A peça aborda o TEA (Transtorno do Espectro Autista) através das percepções de Violeta, que tenta não só compreender o universo do irmão, como busca maneiras de interagir com ele. De forma leve e lírica, o texto propõe uma visão sobre as relações dentro de uma família, que tem um integrante que vivencia o mundo de forma singular.
crítica de Geraldo Martins no Instagram (link externo):
AZUL é um espetáculo que tem o tempo como personagem: um relógio e seu relojoeiro marcando os vários momentos de uma família.
As crianças Violeta e Azul são representadas por bonecos. Eles são de magia e beleza incomensuráveis. Atores também portam belas máscaras como pais. A manipulação e a voz dos bonecos nos deixam de queixo caído. Violeta e Azul estão ali prontos para pular no colo de alguém.
Com a chegada do irmão, o narcisismo de Violeta, sentindo-se preterida, impulsiona agressões. Ela não é um anjinho: ela é uma criança freudiana querendo destruir o outro.

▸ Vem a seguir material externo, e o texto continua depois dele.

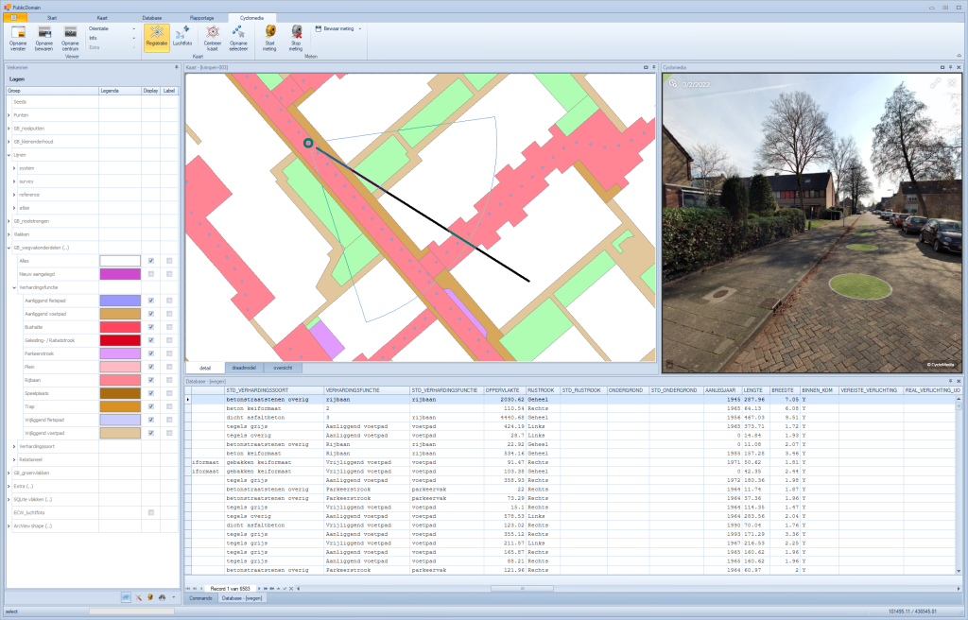Switch to the Rapportage ribbon tab
This screenshot has height=620, width=968.
(x=200, y=18)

Os pais fazem de tudo para compensar a ira de Violeta, inclusive dando-lhe um piano. Violeta provoca barulho no instrumento para incomodar Azul em uma cena teatral memorável. Violeta cresce e deixa sua criança “perversa polimorfa” no passado.
O relógio/tempo sintoniza dois deuses gregos: Cronos, o tempo mensurado; Kairós, o tempo subjetivo. Esses deuses nos contam que Azul é autista, que seu tempo é de outra instância. A beleza estética da cena torna-se a beleza do tolerar e viver junto. O menino azul é “blue note”, um lugar inapreensível pelo entendimento. Ele é uma nota musical com colorido específico, que faz o Blues soar como Blues. Azul tem seu momento subjetivo, uma sonoridade diferente.
Essa nota azul é difícil para Violeta tocar no seu piano e conseguir viver harmonicamente. Na trama, são os momentos de ida à praia e ao tratamento psicológico, de ouvir música, de colorir e brincar, que as crianças se tornam amigos.
O cenário da praia dentro de uma caixa, aberta para a plateia, é esplêndido. A relação de Azul com a concha e o som do mar que dali sai, a música e as danças são pura poesia. Tudo acontece dentro do tempo de Kairós, esse tempo do momento oportuno de cada um. A estranheza de Azul com o mundo de Cronos e o narcisismo de Violeta vão dando lugar ao lúdico e à alegria de viver.
As crianças e os pais vão tratando o real. O lúdico e a poesia são contornos ao mal-estar. Não havendo que se falar em cura, o fundamental é conviver com os nossos males. Haja estéticas, haja poesias, haja teatro.
Ao final, saímos do CCBB-BH cantando “A lua é dos namorados” com Azul no bolso.